Изменить стиль страницы

– О, я радуюсь, что ты не говоришь лучше. Если бы ты мне мог сказать все, что чувствуешь, то, я думаю, ты не смотрел бы так нежно мне в глаза. Что значат слова? Слышишь ли вон там пение соловья? Он лишен дара слова, и, однако же, мне кажется, что я понимаю его.

– Не скажешь ли ты мне по секрету – что он поет? Мне очень хотелось бы знать, о чем «бюль-бюль», как называем соловья мы, персы, толкует там в розовых кустах со своей возлюбленной. Можешь ли ты выдать тайну птички?

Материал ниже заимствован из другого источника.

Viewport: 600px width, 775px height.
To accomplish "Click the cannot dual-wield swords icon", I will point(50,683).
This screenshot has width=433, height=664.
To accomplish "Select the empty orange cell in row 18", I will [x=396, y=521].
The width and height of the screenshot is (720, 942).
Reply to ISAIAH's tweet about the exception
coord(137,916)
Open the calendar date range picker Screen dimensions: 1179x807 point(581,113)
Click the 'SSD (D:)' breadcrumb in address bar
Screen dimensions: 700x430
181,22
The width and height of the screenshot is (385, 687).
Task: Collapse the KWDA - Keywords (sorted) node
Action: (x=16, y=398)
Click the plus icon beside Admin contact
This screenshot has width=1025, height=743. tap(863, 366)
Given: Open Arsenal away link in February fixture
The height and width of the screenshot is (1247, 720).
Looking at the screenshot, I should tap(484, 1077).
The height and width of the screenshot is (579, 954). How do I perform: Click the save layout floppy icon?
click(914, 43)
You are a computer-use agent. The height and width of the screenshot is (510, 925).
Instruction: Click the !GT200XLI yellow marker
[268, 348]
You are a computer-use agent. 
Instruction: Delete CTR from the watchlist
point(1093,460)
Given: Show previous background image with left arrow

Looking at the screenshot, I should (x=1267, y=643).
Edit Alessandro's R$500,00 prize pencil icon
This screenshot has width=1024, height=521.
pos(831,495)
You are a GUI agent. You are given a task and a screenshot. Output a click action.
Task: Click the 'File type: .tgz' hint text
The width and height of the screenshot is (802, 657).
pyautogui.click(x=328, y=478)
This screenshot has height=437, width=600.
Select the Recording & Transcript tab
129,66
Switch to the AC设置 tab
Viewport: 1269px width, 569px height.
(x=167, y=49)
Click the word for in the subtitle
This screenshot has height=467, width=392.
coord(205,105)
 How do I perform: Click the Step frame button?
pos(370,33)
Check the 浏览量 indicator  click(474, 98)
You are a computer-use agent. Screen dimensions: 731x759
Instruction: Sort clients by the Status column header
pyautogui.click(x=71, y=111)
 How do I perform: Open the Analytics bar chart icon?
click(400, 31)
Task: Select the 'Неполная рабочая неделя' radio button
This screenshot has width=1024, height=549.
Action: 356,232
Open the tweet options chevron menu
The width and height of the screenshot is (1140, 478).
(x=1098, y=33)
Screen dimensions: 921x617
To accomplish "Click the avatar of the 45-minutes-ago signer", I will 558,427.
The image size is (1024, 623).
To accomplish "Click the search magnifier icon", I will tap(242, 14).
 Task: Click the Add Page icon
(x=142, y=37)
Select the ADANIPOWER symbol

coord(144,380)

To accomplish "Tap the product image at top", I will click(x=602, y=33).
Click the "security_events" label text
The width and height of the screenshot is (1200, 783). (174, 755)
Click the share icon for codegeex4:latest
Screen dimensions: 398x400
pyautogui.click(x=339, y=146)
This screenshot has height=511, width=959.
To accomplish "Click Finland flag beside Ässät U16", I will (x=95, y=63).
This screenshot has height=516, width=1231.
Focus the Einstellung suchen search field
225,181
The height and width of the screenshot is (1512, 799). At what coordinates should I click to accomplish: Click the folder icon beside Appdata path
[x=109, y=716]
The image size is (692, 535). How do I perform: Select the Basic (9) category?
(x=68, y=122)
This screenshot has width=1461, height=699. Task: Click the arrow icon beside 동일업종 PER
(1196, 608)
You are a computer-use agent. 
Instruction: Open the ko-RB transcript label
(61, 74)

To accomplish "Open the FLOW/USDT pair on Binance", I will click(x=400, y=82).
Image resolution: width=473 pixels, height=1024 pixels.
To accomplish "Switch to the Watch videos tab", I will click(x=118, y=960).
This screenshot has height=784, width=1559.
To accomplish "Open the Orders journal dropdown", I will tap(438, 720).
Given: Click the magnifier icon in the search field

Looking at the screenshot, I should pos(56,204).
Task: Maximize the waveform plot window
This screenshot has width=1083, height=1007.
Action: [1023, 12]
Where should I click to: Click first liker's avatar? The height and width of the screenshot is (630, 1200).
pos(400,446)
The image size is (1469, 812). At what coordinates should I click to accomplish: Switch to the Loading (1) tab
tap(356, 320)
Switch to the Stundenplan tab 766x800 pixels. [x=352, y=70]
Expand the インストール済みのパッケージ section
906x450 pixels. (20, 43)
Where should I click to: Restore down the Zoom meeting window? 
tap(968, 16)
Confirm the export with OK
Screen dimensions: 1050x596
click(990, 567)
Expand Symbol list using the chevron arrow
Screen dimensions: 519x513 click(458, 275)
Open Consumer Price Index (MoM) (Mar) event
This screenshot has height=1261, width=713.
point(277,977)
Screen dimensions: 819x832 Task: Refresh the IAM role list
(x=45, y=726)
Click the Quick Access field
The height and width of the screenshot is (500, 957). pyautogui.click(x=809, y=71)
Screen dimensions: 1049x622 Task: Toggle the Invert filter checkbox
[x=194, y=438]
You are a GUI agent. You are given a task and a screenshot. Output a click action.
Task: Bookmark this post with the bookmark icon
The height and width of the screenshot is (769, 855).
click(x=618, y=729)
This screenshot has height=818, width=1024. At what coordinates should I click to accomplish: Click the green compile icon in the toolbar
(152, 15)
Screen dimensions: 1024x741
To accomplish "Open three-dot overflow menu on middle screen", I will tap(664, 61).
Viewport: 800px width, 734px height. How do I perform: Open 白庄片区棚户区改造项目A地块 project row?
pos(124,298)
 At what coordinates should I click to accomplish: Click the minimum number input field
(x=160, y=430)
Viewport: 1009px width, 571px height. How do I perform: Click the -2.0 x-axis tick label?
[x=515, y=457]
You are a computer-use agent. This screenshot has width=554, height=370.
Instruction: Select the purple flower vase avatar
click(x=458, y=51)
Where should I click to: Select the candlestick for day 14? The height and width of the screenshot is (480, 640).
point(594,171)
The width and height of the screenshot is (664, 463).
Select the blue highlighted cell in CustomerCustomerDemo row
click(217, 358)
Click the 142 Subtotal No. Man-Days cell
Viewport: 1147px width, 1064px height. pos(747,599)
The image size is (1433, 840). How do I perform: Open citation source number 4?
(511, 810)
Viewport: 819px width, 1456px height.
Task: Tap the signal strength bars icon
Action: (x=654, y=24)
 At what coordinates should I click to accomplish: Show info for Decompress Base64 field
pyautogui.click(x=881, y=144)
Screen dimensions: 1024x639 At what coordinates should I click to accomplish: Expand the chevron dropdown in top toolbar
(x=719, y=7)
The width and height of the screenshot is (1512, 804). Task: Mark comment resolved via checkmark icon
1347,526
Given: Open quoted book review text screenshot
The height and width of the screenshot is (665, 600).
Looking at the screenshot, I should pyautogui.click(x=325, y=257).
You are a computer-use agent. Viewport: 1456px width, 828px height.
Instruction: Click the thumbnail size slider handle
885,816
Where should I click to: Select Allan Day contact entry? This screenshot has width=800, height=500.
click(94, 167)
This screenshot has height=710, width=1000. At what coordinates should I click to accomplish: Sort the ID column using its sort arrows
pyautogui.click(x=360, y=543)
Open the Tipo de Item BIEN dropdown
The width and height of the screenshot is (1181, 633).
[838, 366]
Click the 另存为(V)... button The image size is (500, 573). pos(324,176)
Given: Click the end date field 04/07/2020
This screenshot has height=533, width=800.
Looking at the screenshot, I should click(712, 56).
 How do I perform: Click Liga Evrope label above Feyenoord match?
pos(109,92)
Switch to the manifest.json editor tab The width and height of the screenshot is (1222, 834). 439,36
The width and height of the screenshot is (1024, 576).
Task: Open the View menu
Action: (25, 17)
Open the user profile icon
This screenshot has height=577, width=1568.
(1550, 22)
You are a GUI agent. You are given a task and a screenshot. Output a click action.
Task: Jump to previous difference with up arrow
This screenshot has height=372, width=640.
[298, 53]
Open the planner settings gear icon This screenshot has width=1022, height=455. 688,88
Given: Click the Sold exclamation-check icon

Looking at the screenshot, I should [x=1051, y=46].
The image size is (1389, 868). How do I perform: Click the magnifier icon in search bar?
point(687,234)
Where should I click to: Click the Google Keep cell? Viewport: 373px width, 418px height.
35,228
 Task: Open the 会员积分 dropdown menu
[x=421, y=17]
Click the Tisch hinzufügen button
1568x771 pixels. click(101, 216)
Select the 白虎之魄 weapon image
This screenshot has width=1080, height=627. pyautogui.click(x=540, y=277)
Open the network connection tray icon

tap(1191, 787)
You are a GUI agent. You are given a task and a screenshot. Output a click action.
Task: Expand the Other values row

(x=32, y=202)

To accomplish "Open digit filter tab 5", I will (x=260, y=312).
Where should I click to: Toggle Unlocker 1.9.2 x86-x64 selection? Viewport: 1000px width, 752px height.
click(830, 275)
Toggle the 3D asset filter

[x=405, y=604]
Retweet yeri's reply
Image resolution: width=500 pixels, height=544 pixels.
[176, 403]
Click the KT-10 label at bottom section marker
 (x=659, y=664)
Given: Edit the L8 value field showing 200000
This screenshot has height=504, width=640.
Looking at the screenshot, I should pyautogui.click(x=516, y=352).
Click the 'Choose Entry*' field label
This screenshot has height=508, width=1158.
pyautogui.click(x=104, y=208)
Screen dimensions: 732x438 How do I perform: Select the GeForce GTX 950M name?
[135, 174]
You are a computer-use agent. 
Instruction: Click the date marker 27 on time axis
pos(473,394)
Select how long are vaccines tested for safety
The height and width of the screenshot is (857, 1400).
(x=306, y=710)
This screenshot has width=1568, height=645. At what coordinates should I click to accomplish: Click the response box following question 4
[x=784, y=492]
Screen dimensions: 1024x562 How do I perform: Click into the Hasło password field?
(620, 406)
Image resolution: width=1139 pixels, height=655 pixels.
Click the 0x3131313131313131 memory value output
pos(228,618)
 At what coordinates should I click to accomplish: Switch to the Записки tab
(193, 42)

– Я скажу тебе об этом потихоньку. Филомела поет своему супругу: «Я люблю тебя!» А послушай-ка, что отвечает он: «Итис, ито, итис».

– А что значит: «Ито, ито»?

– Я принимаю это, я принимаю это!

– А что значит «итис»?

– Чтобы понять это как следует, приходится обратиться к фигуральному толкованию. «Итис» – значит «круг»; меня учили, что круг – значит вечность, потому что он не имеет ни начала, ни конца. Поэтому соловей поет: «Я принимаю это на целую вечность!»

– А если я скажу: я люблю тебя?

– Я отвечу тебе радостно, как певица ночи: я принимаю это на сегодня, на завтра, на целую вечность!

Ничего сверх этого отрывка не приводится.